Powerful Cerbos features include the following:

  • Scalability: The platform runs as a dedicated component in your stack. It's stateless, self-hosted, and easy to deploy to physical hardware, any cloud platform, or a serverless environment.
  • Policy-based authorization approach: Cerbos is configured using authorization policies. These are rule sets that compare a user's characteristics against the requirements of the resource and action involved in the request. Policies produce an "allow" or "deny" authorization decision.
  • Developer-friendly YAML-based policy authoring: Policies are authored as expressive YAML files. Cerbos uses a simple syntax that's easy to read and learn. You can version your policies in a Git repository and then validate and test them with the Cerbos compiler.
  • Bring your own identity: Cerbos is focused on access controls. You can bring your own identity provider to handle user authentication. Whether you use Azure AD, AWS Cognito, Okta, or your own OIDC implementation, Cerbos is capable of authorizing your existing user identities.
  • ISO 27001 and SOC2 auditing and accountability: Cerbos is designed for audit and accountability. It records real-time change logs that satisfy the requirements of ISO 27001 and SOC2. Audit records capture every access decision Cerbos makes, including the contextual data present in the request.
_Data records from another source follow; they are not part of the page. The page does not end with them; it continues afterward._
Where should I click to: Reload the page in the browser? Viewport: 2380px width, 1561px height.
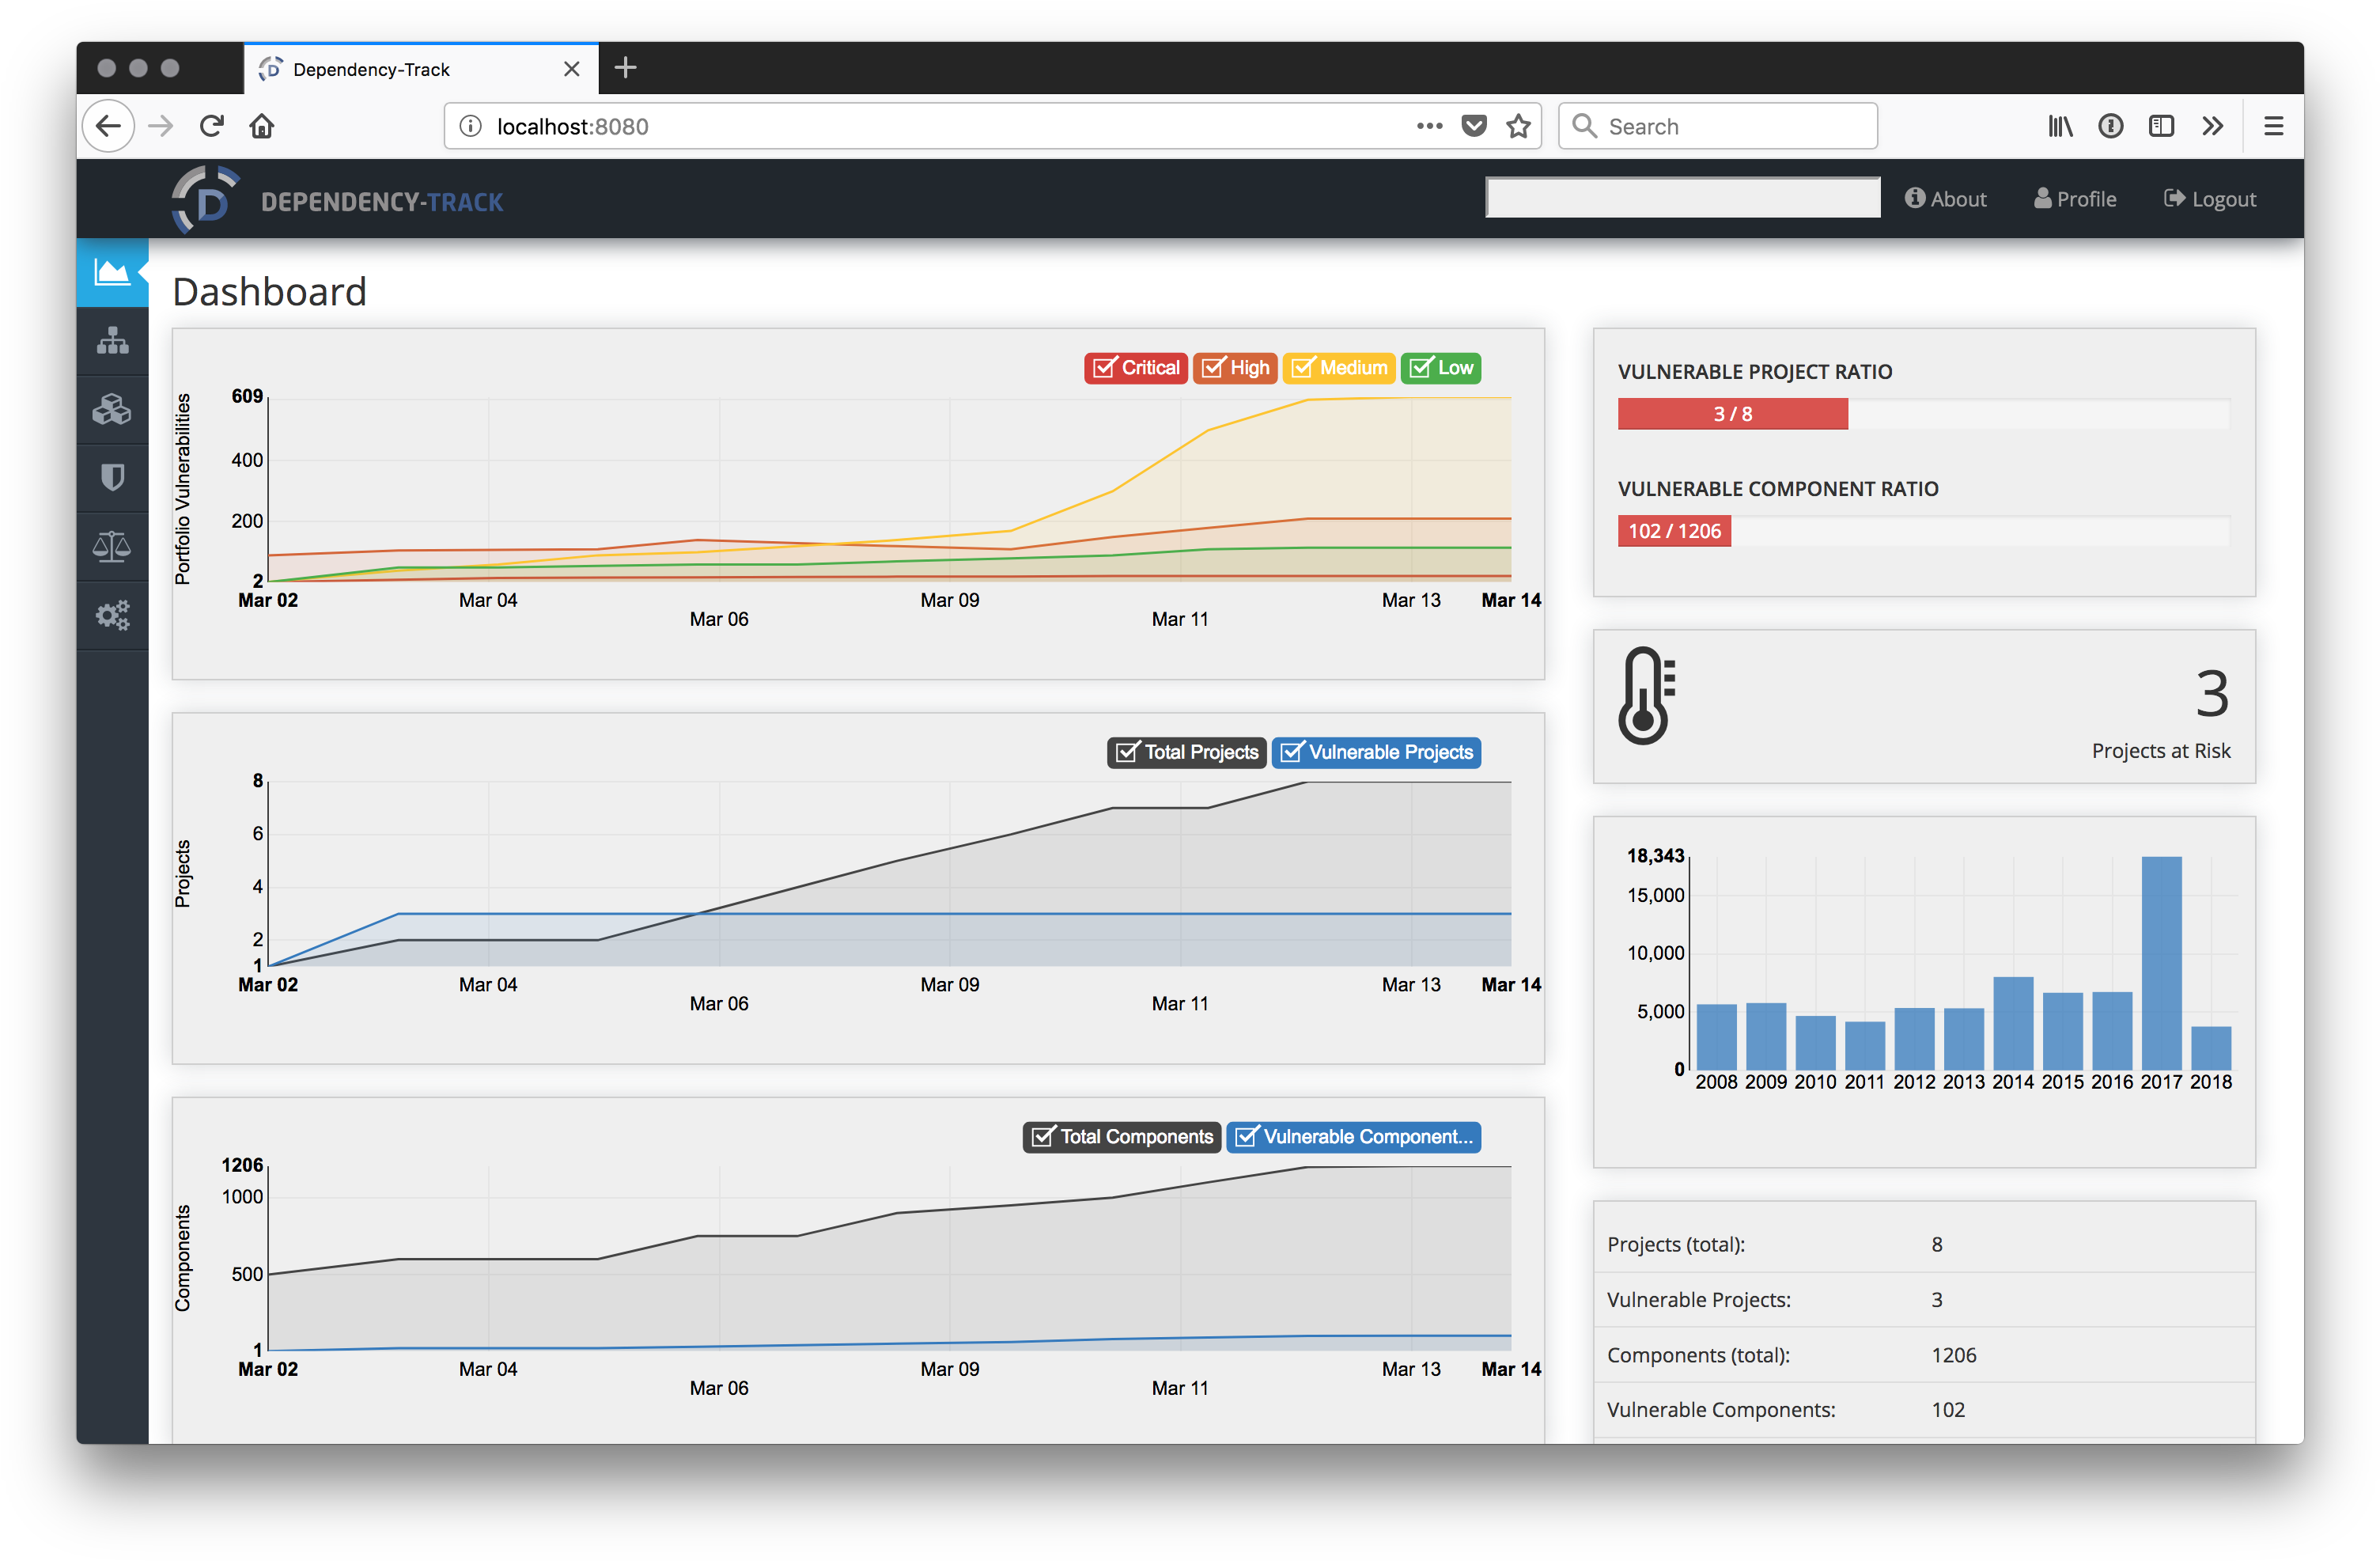click(x=211, y=126)
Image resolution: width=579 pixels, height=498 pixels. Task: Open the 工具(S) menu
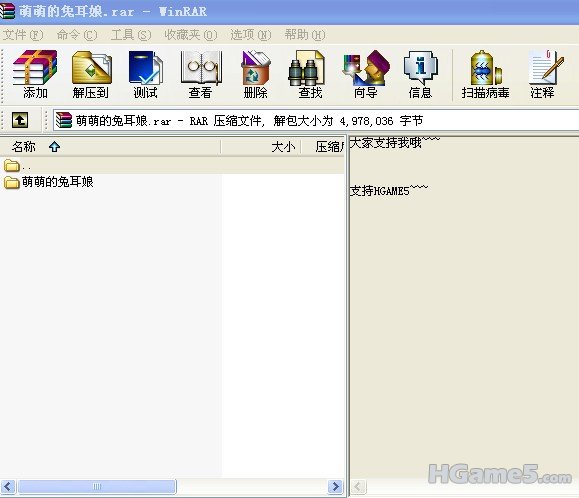point(131,35)
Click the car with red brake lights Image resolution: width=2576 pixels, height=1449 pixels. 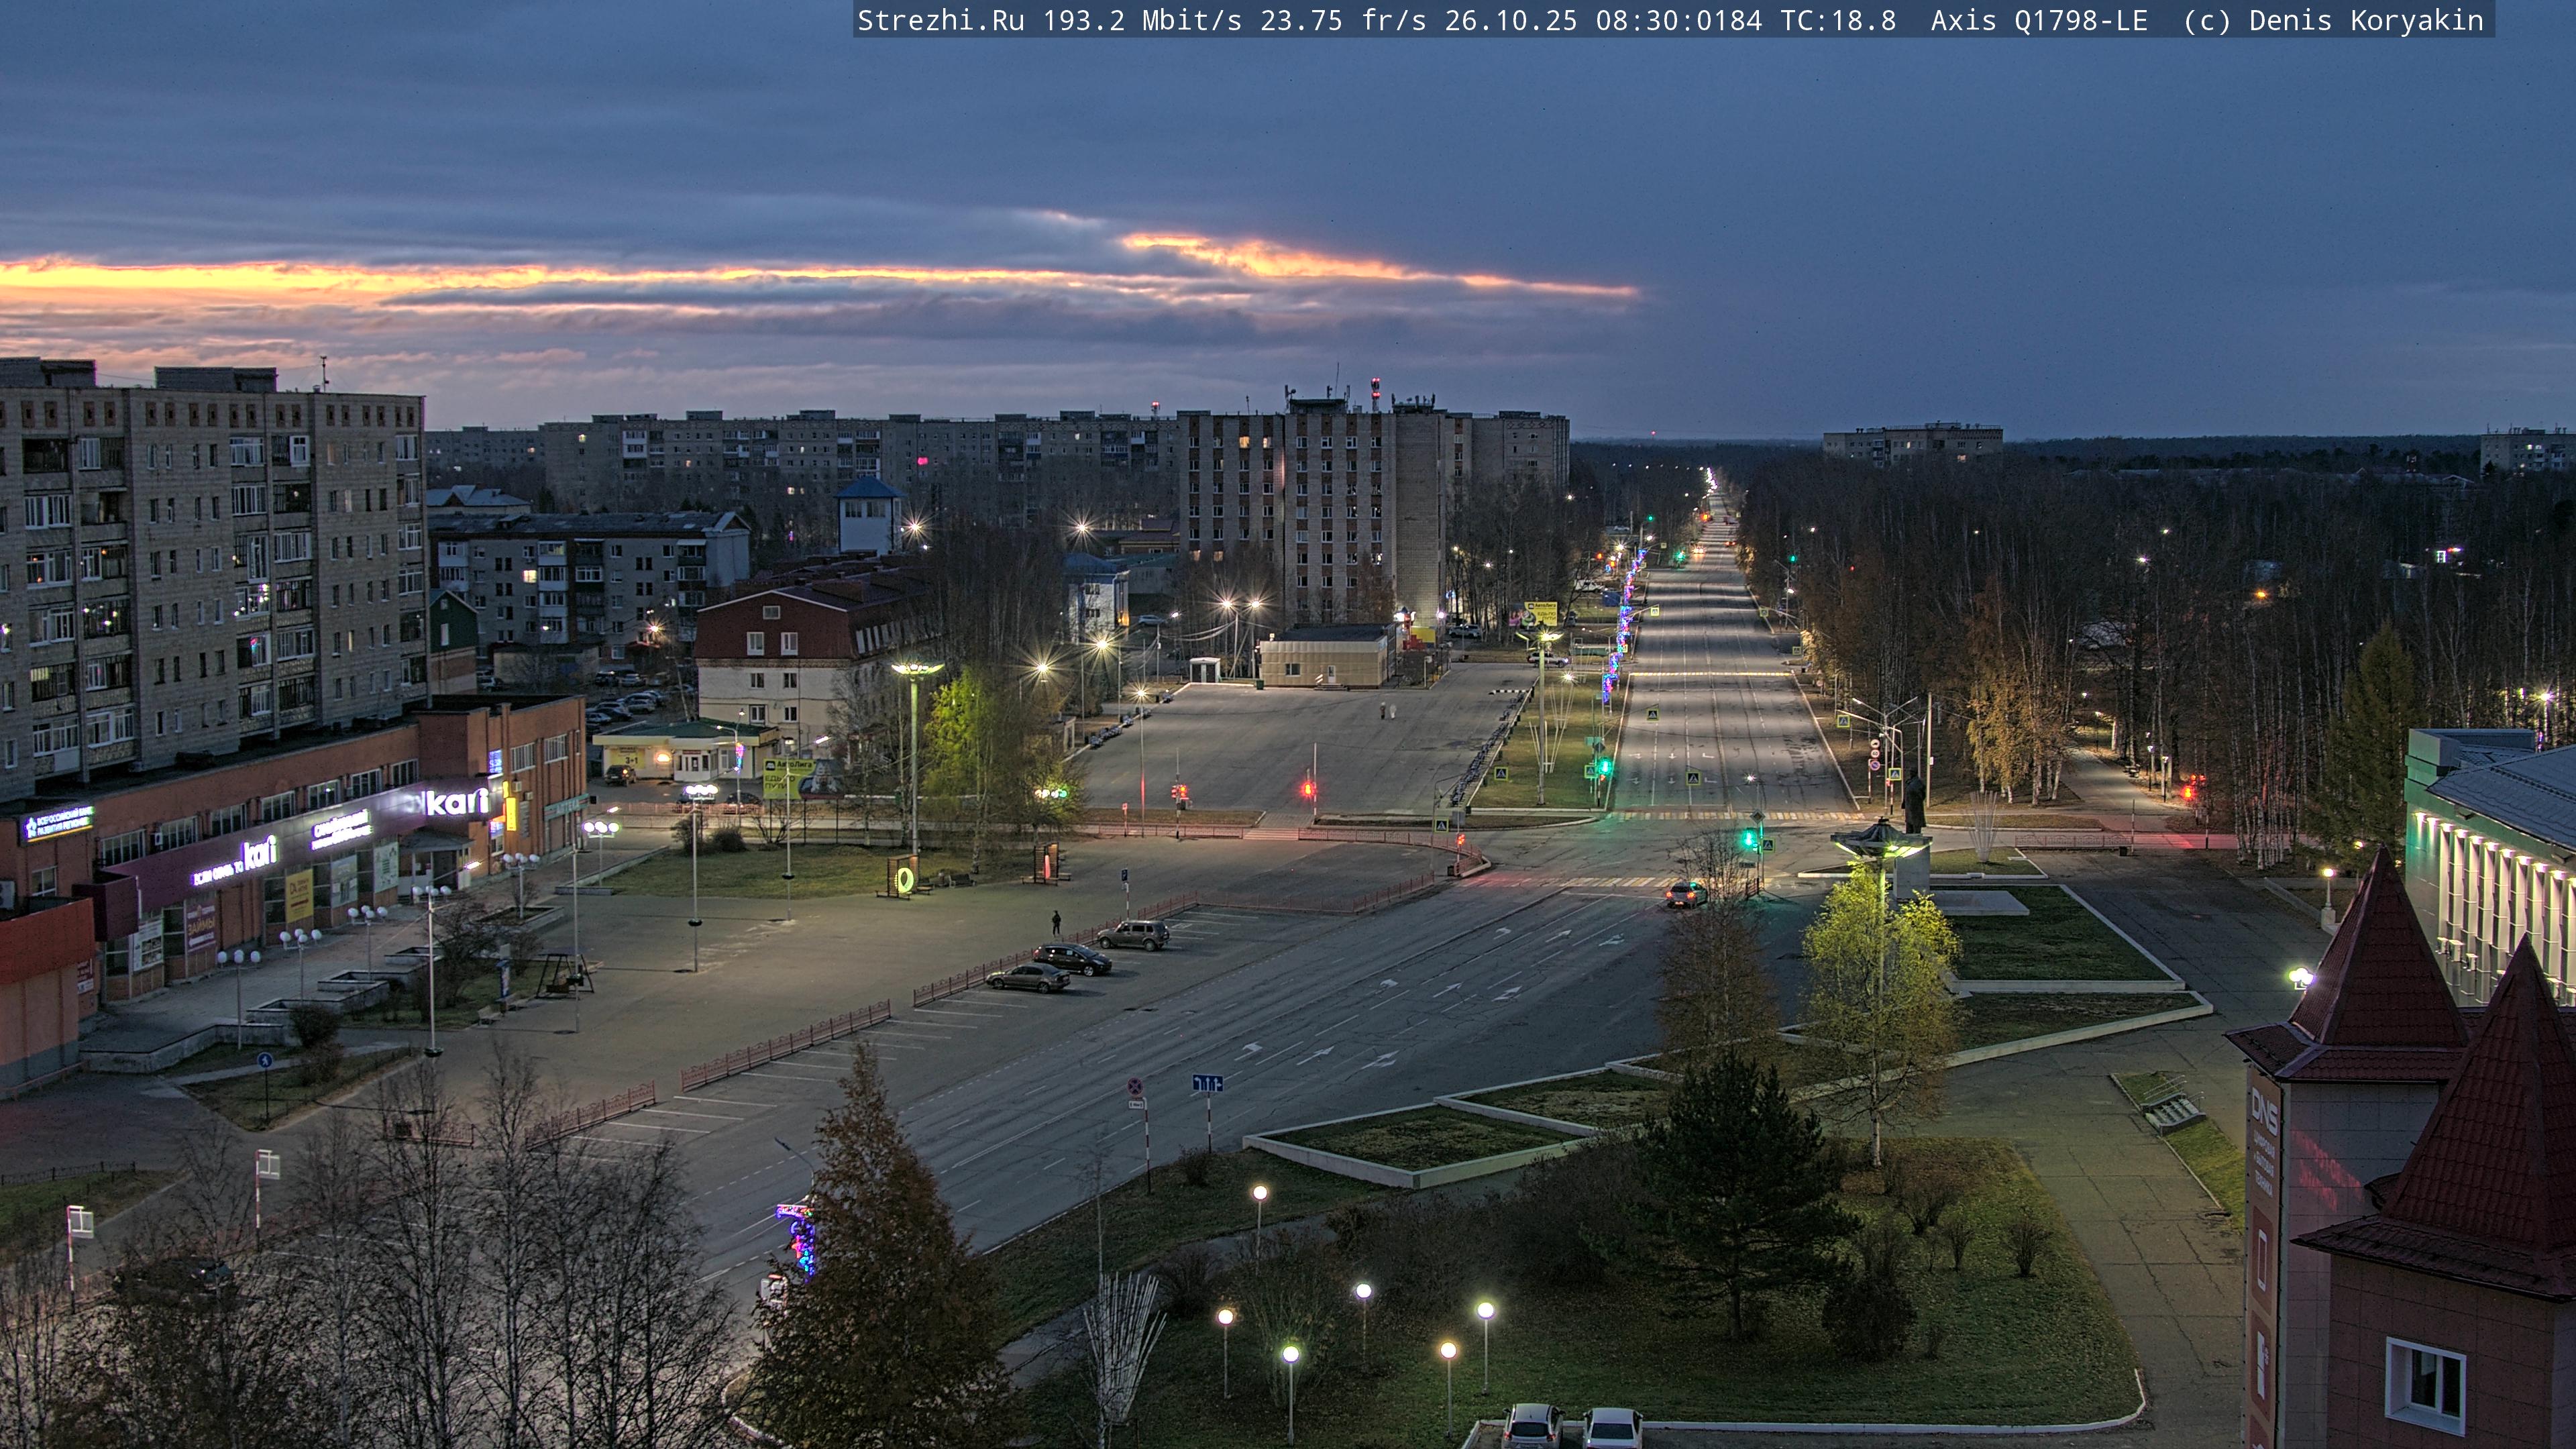point(1686,894)
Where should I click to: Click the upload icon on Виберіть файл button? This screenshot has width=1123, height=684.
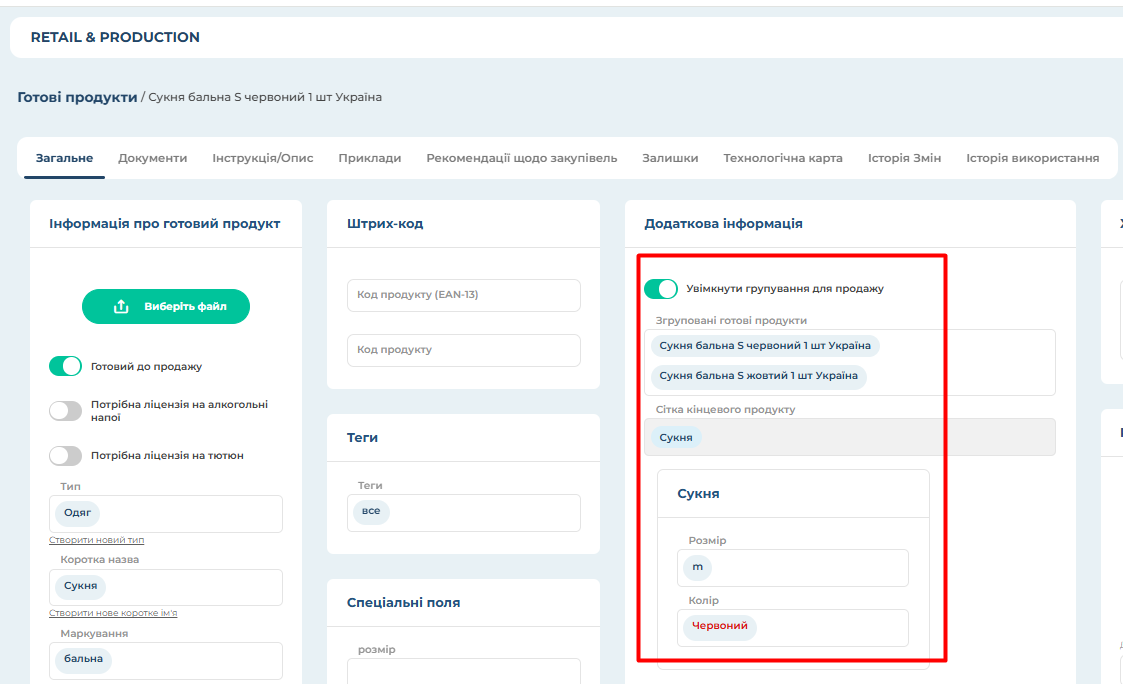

Cerbos offers SDKs and integrations for an extensive list of popular programming languages and frameworks. With Cerbos, you can improve security by separating access control from your application, which centralizes your authorization logic, provides detailed visibility into policy outcomes, and minimizes the risk of authorization oversights occurring.

Cerbos success stories

Cerbos has been adopted by leading service providers that collectively support millions of users. Here are three success stories from organizations that improved their security posture with Cerbos.


Loop is a rapidly expanding fintech company that sought a scalable authorization platform. Security is critical for Loop because of the regulated nature of the markets it operates in.

Loop launched its initial Cerbos-powered authorization layer within a single week. It found that the platform's quick setup, centralized permissions management, and comprehensive access logs allowed it to develop more flexible authorization policies that it can confidently rely on. Loop's developers also praised the quality of documentation and support available.

Utility Warehouse

Utility Warehouse is a multiservice utility provider that connects customers to over 45,000 independent distributors. It used Cerbos to replace a legacy authorization solution with a centralized access control model that offers improved security.

Cerbos now covers the critical authorization processes within Utility Warehouse's systems. In addition to its policy-based features, Cerbos' comprehensive audit logging helps Utility Warehouse's team to maintain vital SOC/ISO compliance and demonstrate how authorization outcomes were determined.


Nook is a fintech provider that adopted Cerbos to help it establish a more extensible role and permission model with improved security. To get roles and permissions right from the beginning, Nook's team needed scalable authorization with clean separation from its main application code.

Integrating Cerbos allowed Nook's developers to quickly set up an initial authorization solution and then continue to scale it with additional permissions, policies, and version-controlled validation. Cerbos provides them with the safety and extensibility to rapidly scale up authorization capabilities in response to new product demands.


To build robust systems that users can trust with confidence, you need a security-first approach that prioritizes security in your product development processes. Failing to implement effective security and access controls can expose you to profoundly impactful data breaches—and the financial, legal, regulatory, and reputational penalties they incur.

Implementing an authorization layer such as Cerbos helps to continually promote security and defend against unauthorized system access. Decoupling authorization from your main application code improves scalability and flexibility while reducing the risk of security oversights that are inherent in homespun solutions.